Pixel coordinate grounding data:
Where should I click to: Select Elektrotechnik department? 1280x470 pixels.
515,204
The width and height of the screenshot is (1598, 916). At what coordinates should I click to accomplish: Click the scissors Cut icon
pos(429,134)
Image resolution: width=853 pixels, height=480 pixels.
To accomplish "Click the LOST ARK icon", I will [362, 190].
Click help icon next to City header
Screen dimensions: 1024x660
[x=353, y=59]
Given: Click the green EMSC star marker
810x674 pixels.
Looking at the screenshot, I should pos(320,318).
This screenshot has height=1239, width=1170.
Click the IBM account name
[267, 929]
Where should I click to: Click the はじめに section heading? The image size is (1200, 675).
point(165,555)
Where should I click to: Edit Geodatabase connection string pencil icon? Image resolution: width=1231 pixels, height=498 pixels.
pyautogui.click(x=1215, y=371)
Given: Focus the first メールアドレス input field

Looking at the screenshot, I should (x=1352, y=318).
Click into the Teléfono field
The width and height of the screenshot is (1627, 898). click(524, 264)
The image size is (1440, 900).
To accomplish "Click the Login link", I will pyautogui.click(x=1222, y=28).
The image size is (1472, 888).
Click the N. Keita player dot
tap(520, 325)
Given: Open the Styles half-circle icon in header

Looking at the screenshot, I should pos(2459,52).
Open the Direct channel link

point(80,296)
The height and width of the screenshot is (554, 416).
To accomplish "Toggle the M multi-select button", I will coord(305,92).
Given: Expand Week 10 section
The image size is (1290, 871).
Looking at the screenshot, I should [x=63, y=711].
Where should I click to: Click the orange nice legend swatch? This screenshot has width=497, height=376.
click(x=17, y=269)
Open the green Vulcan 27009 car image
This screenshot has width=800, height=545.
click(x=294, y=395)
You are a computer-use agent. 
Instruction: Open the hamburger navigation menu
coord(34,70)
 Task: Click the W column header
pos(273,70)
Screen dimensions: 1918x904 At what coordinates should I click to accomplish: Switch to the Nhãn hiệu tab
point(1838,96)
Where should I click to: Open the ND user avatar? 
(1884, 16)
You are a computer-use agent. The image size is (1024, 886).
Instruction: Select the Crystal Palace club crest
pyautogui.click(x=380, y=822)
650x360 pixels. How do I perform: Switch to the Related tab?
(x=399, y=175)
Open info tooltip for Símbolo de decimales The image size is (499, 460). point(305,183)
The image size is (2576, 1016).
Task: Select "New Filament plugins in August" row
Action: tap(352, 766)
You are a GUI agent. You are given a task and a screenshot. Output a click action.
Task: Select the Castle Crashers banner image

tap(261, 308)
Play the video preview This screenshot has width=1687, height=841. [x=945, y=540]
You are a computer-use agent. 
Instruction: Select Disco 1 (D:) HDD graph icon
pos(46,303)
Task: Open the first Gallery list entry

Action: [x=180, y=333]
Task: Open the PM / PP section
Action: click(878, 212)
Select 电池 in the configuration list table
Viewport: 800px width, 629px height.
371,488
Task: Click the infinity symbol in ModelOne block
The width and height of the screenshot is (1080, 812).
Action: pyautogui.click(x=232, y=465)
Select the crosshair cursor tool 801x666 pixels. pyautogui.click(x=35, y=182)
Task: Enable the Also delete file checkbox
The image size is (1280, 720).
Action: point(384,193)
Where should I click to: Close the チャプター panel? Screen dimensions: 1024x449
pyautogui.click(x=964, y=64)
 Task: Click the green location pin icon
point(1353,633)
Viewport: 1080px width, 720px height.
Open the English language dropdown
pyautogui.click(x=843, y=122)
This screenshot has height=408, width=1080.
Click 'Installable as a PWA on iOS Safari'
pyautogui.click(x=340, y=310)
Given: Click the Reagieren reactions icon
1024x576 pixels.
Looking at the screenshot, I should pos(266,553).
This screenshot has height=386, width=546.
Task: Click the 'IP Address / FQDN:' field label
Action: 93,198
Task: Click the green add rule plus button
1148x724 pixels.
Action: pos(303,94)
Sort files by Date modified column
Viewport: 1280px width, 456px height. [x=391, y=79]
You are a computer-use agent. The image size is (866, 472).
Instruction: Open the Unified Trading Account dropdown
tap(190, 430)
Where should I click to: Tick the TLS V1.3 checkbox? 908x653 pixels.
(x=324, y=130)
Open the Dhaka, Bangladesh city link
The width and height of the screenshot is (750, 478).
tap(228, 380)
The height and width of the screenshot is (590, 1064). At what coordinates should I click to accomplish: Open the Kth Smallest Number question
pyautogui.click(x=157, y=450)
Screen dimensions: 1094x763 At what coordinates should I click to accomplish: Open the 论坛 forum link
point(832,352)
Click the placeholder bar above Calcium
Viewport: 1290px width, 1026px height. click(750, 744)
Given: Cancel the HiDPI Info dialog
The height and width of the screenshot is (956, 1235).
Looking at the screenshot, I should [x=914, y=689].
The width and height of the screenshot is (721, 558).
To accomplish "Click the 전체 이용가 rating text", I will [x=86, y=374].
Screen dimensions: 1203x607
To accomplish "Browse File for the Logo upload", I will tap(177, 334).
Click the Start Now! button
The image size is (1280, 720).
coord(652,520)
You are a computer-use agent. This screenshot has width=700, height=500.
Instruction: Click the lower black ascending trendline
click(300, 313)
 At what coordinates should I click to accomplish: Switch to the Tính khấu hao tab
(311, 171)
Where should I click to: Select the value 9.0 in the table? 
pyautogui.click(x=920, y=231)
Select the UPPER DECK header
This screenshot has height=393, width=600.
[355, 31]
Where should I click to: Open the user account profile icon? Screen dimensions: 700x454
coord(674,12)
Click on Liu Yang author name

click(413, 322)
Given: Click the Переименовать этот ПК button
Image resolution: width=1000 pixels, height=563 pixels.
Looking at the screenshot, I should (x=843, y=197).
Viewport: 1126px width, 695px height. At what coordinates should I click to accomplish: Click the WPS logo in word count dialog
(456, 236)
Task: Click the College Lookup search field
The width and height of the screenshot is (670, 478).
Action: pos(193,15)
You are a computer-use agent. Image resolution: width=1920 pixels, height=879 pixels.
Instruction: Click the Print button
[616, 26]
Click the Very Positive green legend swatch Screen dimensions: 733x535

**Problem statement:** Search the data above for the string "agent" and copy each line that has it.

**Written response:**
You are a computer-use agent. 
You are a computer-use agent. The image size is (1024, 886).
You are a GUI agent. You are given a task and a screenshot. Output a click action.
You are a computer-use agent. 
You are a computer-use agent. The image size is (866, 472).
You are a computer-use agent. This screenshot has width=700, height=500.
You are a computer-use agent. Image resolution: width=1920 pixels, height=879 pixels.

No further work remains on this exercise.